Un relato que se hace corto
Presentada en el Festival de Cannes de este año, dentro de su Sección Oficial a concurso, la séptima realización de Quentin Tarantino fue vista allí con un montaje diferente del que ahora llega a las salas. Como Blogdecine no estuvo presente en Cannes, sólo pueden aventurarse conjeturas acerca de tal montaje, en teoría más corto que el que ahora ha llegado a las salas y a San Sebastián. La película dura 160 minutos, estructurados en cinco grandes bloques o capítulos que abarcan un núcleo central que se va ramificando con total naturalidad.
No existen, por tanto, tres actos definidos y diferenciados.
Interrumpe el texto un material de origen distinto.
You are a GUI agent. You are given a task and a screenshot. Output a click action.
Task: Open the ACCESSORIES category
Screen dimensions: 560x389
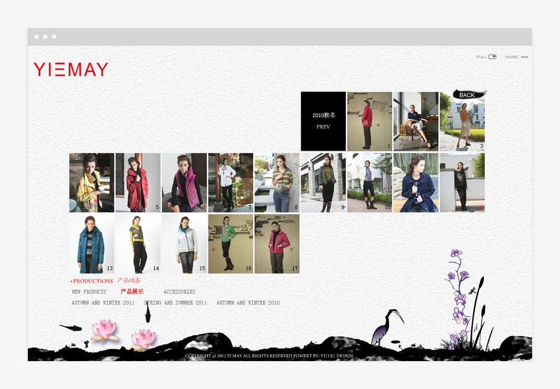(x=179, y=292)
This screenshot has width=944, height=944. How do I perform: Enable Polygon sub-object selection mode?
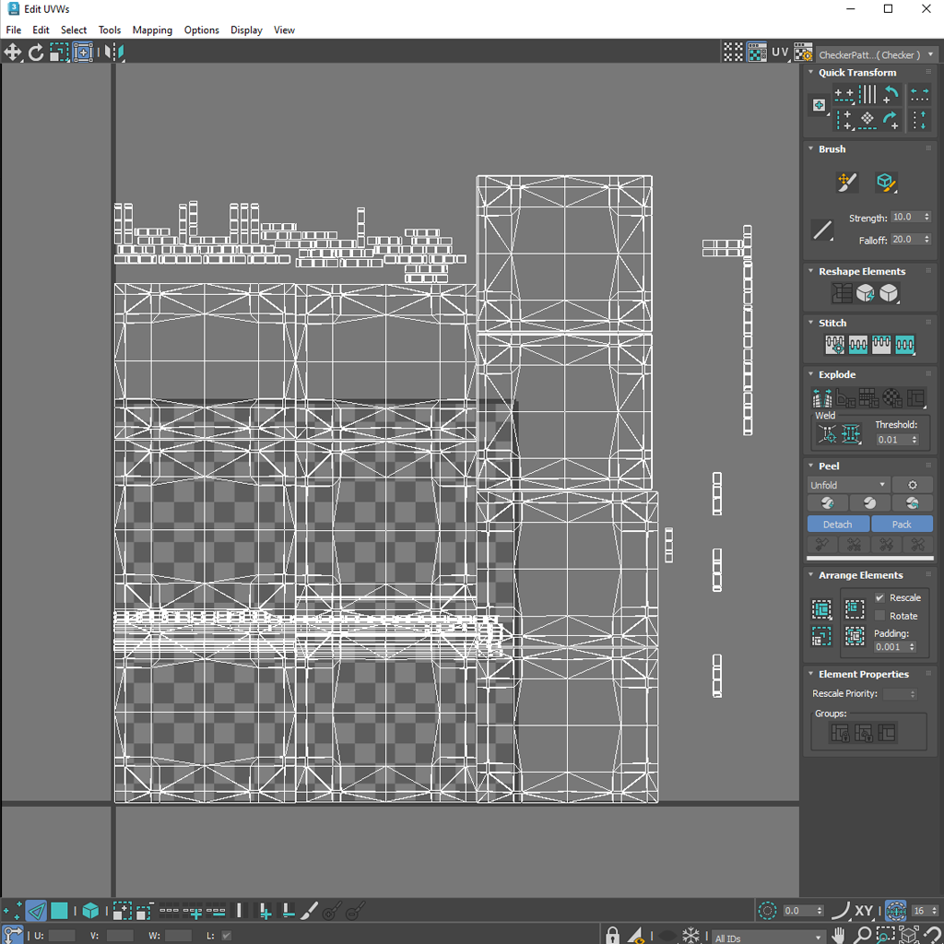point(59,911)
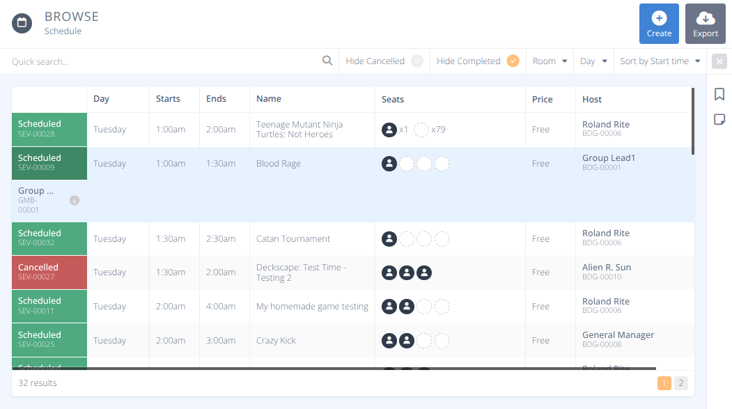Click the magnifying glass search icon
This screenshot has width=732, height=409.
(x=327, y=61)
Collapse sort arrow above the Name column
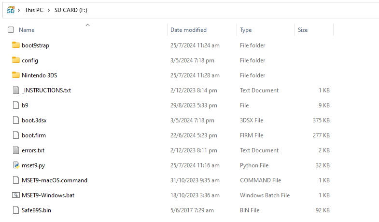This screenshot has height=222, width=379. pos(87,25)
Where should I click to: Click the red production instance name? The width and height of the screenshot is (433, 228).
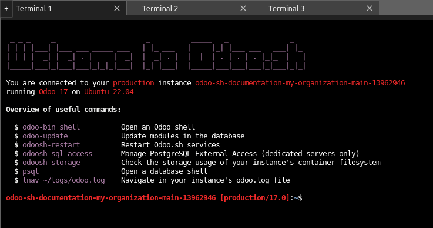300,83
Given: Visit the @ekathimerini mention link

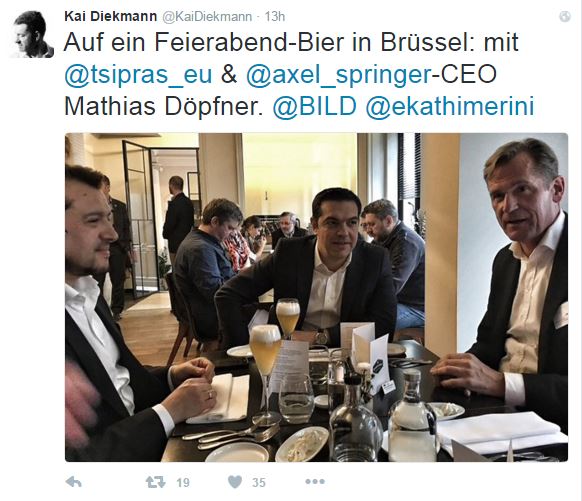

Me comentaba Alberto Abuín que es una película de momentos. Y es cierto, pero hecho a drede. Los cinco bloques están escritos de modo que parece que van, cada uno de ellos, perforando y percutiendo en una idea y un motivo, hasta profundizar en ella y terminar con un gran clímax que salpica el futuro devenir de los acontecimientos. Y todo comienza, y termina con Landa. Primero en el capítulo 1, que a modo de introducción nos presenta a este abyecto y encantador personaje (y que es una de las mejores secuencias jamás dirigidas por Tarantino), y finalmente en el capítulo 5, donde Landa conoce un inesperado desenlace al inesperado giro que él mismo había provocado.
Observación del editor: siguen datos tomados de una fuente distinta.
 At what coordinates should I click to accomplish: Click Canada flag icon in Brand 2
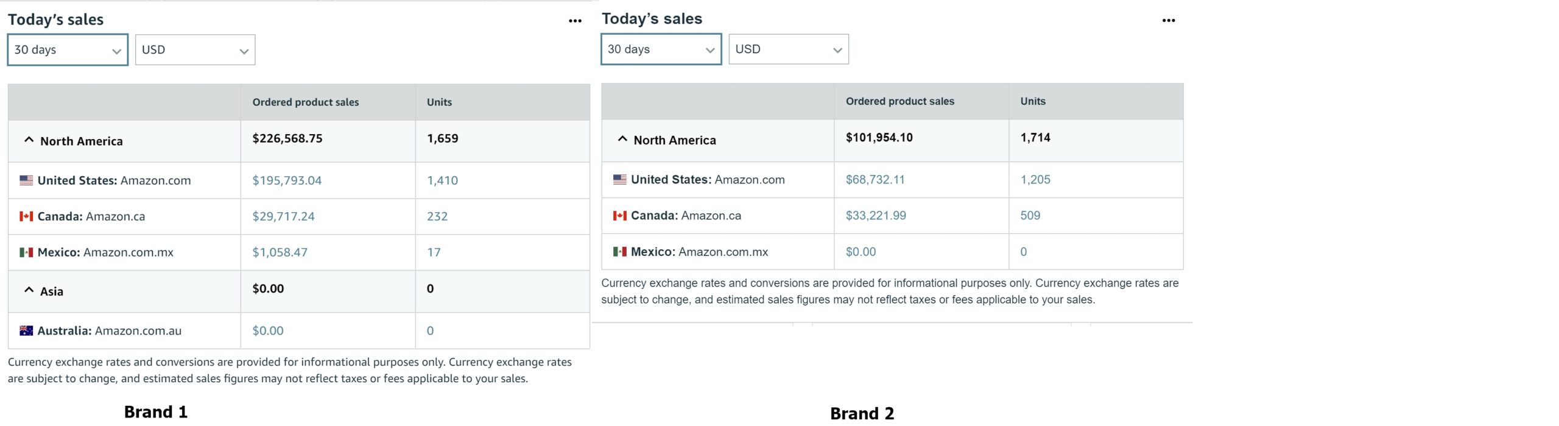(x=619, y=216)
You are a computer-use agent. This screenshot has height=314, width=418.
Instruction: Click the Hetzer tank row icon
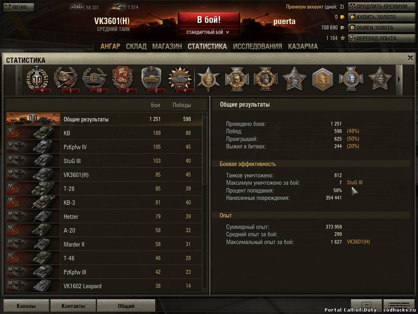(33, 216)
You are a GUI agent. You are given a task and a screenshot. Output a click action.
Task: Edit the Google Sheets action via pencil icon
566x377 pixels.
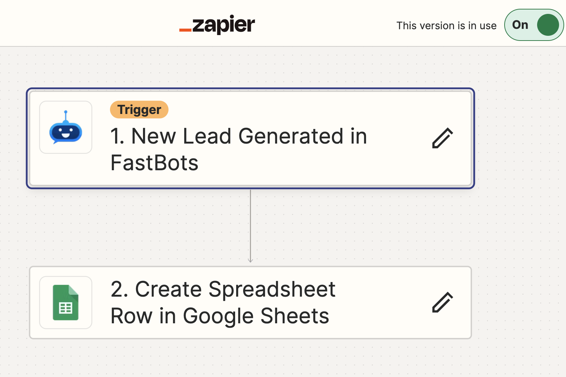[442, 303]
Entre medias, saltos temporales tan del gusto del director, un capítulo dedicado al precioso personaje de Mélanie Laurent, y el fabuloso capítulo de la posada, en el que Tarantino, como venía haciendo durante toda la película, llega lo más lejos posible en la dilatación del tiempo. En ese sentido el relato se hace corto: no sólo porque desearíamos conocer más a fondo a estos personajes, sino porque el objetivo de Tarantino, más que la acción, es el suspense. El tiempo se alarga hasta el paroxismo, para deleite de las mascaradas que supone el lenguaje.
Lenguaje en doble sentido, el visual y el sonoro, este último auténtico motivo y razón de ser del suspense, pues con los diferentes idiomas y acentos, Tarantino desvela su gran pasión por la voz y los juegos de palabras. De hecho, sólo se lanzó a hacer ‘Inglourious Basterds’ con confianza cuando conoció al políglota Waltz. Y todo esto convierte el mero hecho de asistir a verla doblada al español en un disparate sin pies ni cabeza, pues se pierde un nivel importantísimo de esta estupenda película. Una película en la que el tono y el estilo parecen fluctuar con desdén, pero que está filmada con verdadero arrojo, y cuyo montaje final parece algo tosco y acerado, pero eso no hace sino acrecentar su bestialismo y su sequedad visual.
Tarantino se ríe de la Segunda Guerra Mundial, pero también del género. Al mismo tiempo, les riden pleitesía a ambos. No quiere hacer un filme perfecto, quiere grandes momentos, disfrute lúdico, sorprender, hacer reir, de la mano de estos “infames hijoputas”. Y lo consigue con creces. Vaya si lo consigue.